Ostatnia wypowiedź kolegi Ex rzuciła nieco światła i rozjaśniła mroki . To co napisałeś to podstawy przy wyjeździe , zwłaszcza samemu. Aby cię nie frustrować napiszę że i nam się udało zaliczyć wpadkę z jedzeniem , przyjmując na wiarę słowa nie zbankrutujecie, pytając o cenę jedzenia było to najgorsze i najdroższe jedzenie , a po usłyszeniu ceny powinniśmy wezwać policję. Na plaży blanca z koleji , mniej więcej w połowie ,zostaliśmy zaproszeni na obiad przez 2 rybaków . Jedliśmy w ich chacie z jednego garnka wspólnie i widać było że omijają najlepsze kąski zostawiając je nam . Próba zostawienia pieniędzy o mało ich nie obraziła , ale przyjęli wodę jakieś jedzenie które mieliśmy itp. W maroku są też normalne sklepy, sieć Marjane, Makro i tam też można zrobić zakupy. W Tiznit w informacji turystycznej przyczepił się do nas przewodnik , po kilku słowach i wizycie w pierwszej wytwórni pamiątek wiedziałem że to naciągacz , w trzecim sklepie powiedziałem właścielowi sklepu że mamy dosyć naszego przyjaciela , o tym naciąganiu kłamstwie i naszych kłopotach w domu z chorym teściem a tutaj taki rzep prowadzi nas po całym mieście. Po krótkiej rozmowie między nimi chyba dotarło do naszego przewodnika to co próbowałem mu przekazać od samego początku , jeszcze nas zaprowadził do auta choć tego nie chciałem i na koniec , nie padło żadne słowo na temat zapłaty, to np w Marakeschu byłoby nie do pomyślenia. Jak pojechaliśmy zobaczyć wodospady koło Agadiru to pobiły się o nas 2 grupy tzw przewodników i ostatecznie odjechaliśmy bez oglądania. Własne auto dużo ułatwia a nasi znajomi jak im padło auto w hiszpani kontynuowali podróż lokalnym transportem i z ich relacji , pociągi to klasa sama w sobie .Francuski dużo ułatwia i parę słów po arabsku , przywitanie , podziękowanie z prawą ręką na sercu za usługę której nie chcemy nie rozbraja tylko najbardziej namolnych , tych odsyłamy propozycją wezwania policji.

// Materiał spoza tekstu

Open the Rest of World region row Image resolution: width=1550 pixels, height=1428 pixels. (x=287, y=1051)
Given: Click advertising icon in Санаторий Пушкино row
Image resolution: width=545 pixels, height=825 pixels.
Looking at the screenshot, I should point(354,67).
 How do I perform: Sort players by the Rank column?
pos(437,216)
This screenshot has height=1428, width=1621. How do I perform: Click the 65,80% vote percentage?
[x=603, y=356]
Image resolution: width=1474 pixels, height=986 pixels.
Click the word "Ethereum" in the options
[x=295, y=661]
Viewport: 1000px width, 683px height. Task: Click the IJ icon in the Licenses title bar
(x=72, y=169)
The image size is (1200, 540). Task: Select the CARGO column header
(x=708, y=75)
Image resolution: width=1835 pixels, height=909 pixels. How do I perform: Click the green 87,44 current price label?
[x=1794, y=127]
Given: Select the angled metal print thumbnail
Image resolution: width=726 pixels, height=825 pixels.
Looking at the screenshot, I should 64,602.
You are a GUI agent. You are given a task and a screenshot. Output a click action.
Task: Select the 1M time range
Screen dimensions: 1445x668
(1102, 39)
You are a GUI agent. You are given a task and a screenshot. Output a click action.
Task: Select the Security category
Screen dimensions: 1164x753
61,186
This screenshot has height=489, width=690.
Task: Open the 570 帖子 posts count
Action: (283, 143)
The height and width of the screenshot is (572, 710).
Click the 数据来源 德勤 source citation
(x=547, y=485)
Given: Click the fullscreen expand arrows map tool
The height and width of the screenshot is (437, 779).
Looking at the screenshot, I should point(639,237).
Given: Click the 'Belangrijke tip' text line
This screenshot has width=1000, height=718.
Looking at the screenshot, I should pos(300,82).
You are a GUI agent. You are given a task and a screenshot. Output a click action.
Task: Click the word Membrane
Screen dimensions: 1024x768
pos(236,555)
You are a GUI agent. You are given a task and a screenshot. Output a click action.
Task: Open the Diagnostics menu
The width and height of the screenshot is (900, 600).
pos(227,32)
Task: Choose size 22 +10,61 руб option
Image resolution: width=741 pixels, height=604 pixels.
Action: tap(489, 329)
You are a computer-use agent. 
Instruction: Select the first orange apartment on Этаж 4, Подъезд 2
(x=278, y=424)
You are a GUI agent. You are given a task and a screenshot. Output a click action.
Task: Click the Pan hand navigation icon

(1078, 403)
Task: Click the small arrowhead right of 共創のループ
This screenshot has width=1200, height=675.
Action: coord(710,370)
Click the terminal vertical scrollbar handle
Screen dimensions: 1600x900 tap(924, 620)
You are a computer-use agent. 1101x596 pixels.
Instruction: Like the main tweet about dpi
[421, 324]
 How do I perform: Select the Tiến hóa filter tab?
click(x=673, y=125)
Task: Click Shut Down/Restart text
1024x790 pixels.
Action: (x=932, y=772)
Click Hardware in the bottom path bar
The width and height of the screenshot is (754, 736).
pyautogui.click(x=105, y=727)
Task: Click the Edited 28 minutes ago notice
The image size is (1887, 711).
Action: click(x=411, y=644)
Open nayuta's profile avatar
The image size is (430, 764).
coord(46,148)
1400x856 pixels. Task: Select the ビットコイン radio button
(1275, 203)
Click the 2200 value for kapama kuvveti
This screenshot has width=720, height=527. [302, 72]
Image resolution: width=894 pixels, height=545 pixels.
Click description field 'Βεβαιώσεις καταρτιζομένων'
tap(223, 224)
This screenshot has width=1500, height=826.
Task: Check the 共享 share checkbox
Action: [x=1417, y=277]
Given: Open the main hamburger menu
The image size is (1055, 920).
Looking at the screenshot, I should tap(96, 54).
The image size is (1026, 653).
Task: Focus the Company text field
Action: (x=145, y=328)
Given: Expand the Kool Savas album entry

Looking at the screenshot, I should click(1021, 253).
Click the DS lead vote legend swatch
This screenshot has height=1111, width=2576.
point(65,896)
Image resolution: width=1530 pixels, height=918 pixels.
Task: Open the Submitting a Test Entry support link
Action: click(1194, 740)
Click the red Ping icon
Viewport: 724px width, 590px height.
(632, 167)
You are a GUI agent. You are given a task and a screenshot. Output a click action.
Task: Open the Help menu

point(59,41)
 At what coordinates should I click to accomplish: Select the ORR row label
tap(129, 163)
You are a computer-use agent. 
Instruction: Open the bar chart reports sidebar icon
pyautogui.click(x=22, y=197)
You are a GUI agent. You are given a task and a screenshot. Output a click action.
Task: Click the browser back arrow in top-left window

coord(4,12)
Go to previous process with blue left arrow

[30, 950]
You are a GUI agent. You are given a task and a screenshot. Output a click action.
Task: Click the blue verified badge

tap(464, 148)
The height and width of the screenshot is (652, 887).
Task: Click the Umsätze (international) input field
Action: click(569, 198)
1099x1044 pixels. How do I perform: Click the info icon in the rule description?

Na tym ostatnim zdjęciu też nie próbowano nas oszukać , nie chciano 10 dh za fotkę , ale podczas zjazdu z przełęczy 2 razy próbowano od nas pobrać myto za naprawianą drogę , oczywiście specjalnie dla nas . Zasadniczo trzeba mieć trochę dystansu i wtedy wyjazd będzie udany.